Ketika seseorang berbicara tentang kurikulum, masalah manusia dan sosial berada di
depan dan di depan kurikulum melibatkan psikologi yang membantu mempelajari bagaimana
manusia dan organisme lain berpikir memahami, belajar, merasakan, merasakan, bertindak, dan
berinteraksi dengan orang lain. Dalam hal ini, psikologi Landasan kurikulum adalah dasar dari
pertanyaan-pertanyaan seperti: Bagaimana seharusnya kurikulum dalam meningkatkan
pembelajaran? Apa dampak budaya sekolah terhadap pembelajaran siswa? Kenapa siswa
menanggapi guru dalam proses belajar mengajar? Menurut Ornstein Hunkins (1998), pengajaran
kurikulum dan pembelajaran kurikulum saling terkait, dan psikologi memperkuat hubungan itu.

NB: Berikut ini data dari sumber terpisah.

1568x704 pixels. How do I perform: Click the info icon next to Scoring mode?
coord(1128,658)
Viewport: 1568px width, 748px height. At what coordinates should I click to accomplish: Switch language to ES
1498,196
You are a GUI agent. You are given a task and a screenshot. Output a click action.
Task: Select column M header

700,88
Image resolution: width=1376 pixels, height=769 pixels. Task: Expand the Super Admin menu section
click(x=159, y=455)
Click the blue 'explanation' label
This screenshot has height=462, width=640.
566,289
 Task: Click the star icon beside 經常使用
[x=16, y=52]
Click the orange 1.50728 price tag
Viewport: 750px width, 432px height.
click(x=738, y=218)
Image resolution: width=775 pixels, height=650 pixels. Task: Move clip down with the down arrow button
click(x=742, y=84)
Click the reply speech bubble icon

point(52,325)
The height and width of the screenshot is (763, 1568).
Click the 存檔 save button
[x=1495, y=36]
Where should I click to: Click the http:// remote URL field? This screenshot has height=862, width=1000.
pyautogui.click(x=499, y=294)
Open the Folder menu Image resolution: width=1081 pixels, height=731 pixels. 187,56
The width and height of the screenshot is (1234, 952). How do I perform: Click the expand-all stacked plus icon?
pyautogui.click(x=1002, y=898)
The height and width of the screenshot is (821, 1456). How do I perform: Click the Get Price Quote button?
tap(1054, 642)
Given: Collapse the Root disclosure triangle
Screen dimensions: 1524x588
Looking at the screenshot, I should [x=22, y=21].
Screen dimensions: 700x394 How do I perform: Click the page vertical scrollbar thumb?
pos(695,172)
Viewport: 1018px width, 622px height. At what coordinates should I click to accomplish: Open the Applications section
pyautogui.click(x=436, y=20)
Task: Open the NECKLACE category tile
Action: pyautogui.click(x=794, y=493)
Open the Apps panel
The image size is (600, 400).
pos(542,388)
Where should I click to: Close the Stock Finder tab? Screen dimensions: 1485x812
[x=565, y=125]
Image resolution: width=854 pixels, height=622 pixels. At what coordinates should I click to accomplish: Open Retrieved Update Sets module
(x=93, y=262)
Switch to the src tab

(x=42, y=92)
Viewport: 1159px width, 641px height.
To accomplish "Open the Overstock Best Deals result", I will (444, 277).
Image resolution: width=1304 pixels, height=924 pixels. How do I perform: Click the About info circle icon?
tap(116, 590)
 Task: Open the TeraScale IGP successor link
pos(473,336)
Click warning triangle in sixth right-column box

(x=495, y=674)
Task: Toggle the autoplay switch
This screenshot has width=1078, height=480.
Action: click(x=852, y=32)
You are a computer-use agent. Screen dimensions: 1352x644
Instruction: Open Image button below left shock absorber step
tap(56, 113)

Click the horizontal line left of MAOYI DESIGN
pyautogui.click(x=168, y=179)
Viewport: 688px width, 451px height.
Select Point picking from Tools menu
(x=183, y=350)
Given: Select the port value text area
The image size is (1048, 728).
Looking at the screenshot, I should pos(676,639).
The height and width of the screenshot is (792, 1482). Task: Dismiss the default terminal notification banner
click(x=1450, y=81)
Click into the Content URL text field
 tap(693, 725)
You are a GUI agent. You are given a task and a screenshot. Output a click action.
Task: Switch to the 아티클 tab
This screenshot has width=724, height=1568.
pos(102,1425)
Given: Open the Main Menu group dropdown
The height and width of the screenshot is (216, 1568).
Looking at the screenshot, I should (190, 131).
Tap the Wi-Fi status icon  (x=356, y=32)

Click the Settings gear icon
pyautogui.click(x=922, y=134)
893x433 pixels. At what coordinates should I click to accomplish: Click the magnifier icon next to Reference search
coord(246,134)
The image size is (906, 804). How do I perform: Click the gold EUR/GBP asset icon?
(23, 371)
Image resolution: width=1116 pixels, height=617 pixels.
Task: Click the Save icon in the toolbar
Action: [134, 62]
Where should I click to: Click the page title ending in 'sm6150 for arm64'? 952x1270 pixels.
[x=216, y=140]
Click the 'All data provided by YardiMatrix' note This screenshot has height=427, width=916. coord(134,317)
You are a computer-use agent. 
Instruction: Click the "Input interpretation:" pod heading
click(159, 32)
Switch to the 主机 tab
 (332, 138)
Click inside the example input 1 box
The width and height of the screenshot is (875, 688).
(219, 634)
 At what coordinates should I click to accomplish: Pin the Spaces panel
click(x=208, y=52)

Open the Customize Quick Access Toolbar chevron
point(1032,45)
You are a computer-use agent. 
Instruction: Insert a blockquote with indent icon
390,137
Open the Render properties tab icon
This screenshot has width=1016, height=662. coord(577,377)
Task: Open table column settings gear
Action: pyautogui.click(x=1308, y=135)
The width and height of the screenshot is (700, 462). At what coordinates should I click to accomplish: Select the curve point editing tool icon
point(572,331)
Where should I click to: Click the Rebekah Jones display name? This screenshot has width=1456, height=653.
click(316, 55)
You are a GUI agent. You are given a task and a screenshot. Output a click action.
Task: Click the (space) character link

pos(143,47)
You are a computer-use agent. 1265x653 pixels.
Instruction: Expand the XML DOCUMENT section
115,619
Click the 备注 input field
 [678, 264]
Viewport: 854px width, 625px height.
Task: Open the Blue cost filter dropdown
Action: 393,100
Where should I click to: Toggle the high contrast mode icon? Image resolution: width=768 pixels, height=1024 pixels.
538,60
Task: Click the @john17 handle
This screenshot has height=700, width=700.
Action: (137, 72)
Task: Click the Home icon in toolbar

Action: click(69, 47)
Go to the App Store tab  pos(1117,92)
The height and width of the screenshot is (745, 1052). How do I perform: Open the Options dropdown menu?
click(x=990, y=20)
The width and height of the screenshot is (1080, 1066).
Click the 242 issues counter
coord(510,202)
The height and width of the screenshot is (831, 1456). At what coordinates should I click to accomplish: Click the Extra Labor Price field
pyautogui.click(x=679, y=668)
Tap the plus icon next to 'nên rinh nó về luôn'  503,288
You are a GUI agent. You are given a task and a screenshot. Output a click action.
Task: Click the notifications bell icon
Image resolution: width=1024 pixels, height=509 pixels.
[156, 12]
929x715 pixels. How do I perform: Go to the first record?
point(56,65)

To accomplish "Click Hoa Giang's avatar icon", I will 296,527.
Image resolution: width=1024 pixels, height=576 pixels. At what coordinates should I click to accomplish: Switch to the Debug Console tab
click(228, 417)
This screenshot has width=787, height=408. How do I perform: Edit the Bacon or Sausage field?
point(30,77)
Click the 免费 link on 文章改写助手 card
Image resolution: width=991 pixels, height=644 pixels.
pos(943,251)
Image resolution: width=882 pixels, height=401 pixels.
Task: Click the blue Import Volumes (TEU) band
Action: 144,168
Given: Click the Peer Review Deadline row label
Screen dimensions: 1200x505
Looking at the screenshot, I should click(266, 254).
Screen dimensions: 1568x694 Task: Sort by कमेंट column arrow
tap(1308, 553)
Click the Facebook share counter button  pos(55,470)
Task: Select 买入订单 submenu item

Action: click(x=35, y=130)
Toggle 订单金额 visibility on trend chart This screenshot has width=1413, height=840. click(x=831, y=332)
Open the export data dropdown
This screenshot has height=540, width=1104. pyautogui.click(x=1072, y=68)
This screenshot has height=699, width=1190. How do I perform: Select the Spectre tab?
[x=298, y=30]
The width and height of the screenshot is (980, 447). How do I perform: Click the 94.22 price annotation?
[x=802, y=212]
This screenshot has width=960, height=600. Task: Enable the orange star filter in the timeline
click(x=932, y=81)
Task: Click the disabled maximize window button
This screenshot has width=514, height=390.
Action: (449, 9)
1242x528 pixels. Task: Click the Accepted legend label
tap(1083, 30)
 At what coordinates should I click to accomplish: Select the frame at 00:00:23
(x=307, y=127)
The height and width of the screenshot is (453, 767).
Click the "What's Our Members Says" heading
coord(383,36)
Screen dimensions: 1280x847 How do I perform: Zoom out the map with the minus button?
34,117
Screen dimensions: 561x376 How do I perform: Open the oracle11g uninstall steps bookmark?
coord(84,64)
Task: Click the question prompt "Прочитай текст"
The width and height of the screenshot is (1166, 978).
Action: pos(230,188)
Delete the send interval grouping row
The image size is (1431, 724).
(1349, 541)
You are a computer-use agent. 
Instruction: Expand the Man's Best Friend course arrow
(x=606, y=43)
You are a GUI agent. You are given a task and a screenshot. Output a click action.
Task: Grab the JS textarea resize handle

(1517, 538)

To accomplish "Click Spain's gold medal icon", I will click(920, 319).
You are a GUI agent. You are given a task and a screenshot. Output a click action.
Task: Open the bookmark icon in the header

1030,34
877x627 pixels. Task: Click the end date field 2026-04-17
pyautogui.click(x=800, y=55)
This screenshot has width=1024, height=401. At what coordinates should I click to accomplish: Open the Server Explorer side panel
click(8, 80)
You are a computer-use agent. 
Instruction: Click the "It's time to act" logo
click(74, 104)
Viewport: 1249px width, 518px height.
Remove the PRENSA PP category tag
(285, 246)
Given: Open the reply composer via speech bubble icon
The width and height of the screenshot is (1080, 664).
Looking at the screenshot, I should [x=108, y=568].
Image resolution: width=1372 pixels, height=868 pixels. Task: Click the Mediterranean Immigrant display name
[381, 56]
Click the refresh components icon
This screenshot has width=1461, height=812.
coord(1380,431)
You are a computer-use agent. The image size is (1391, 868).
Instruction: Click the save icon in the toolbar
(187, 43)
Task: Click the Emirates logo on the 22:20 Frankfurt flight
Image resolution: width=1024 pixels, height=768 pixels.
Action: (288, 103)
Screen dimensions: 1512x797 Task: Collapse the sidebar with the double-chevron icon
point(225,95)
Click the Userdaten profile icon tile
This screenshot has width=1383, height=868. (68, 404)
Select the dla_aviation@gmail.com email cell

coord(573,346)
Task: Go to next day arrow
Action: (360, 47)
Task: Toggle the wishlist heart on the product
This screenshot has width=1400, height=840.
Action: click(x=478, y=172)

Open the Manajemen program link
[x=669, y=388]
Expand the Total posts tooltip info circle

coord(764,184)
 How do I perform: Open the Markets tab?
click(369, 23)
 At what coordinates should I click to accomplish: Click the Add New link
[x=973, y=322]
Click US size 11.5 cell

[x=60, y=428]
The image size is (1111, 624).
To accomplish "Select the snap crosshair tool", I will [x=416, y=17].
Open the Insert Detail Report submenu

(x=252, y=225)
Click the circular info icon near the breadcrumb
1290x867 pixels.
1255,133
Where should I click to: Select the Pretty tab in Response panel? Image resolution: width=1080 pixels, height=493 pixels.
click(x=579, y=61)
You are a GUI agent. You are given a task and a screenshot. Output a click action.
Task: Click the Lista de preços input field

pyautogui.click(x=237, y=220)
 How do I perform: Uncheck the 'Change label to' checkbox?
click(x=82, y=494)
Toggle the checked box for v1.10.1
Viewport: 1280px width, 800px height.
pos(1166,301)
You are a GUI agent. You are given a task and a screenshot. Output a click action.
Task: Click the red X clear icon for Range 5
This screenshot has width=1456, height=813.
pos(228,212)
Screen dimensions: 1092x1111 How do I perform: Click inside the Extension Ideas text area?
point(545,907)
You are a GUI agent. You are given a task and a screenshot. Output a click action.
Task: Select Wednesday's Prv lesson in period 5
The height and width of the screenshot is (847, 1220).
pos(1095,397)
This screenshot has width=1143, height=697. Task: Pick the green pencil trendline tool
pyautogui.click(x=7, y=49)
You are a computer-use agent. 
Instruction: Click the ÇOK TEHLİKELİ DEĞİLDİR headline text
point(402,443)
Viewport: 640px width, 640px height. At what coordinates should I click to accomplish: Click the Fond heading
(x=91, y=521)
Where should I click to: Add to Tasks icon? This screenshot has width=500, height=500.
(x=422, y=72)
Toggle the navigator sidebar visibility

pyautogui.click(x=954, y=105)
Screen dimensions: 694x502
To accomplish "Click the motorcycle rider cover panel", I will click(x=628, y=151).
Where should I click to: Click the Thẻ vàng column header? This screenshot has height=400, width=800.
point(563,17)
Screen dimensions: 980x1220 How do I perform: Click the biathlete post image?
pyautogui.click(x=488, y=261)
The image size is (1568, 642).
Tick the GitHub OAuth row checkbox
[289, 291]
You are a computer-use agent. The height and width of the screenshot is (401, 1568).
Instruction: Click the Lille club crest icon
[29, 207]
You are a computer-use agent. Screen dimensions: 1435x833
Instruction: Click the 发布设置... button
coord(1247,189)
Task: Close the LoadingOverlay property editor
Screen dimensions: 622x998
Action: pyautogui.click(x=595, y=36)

Selain itu, psikologi memberikan teori dan prinsip pembelajaran yang mempengaruhi perilaku
guru-siswa dalam konteks kurikulum. Menurut Ornstein & Hunkins (1998), ada tiga teori
pembelajaran yang berlaku: pembelajaran teori perilaku (behaviorism) , teori belajar
perkembangan kognitif dan teori belajar humanistic.

Psikologis telah memberikan kontribusi yang besar bagi perkembangan kurikulum sekolah.
Psikologis memainkan peran utama dalam membentuk sekolah dan telah banyak bertanggung
jawab atas apa yang terjadi di dalam kelas. Bidang kontribusi utama telah melalui para peneliti di
motivasi, pembelajaran, tumbuh kembang anak. Ide-ide berikut telah berkembang dalam
kaitannya dengan psikologis dasar kurikulum.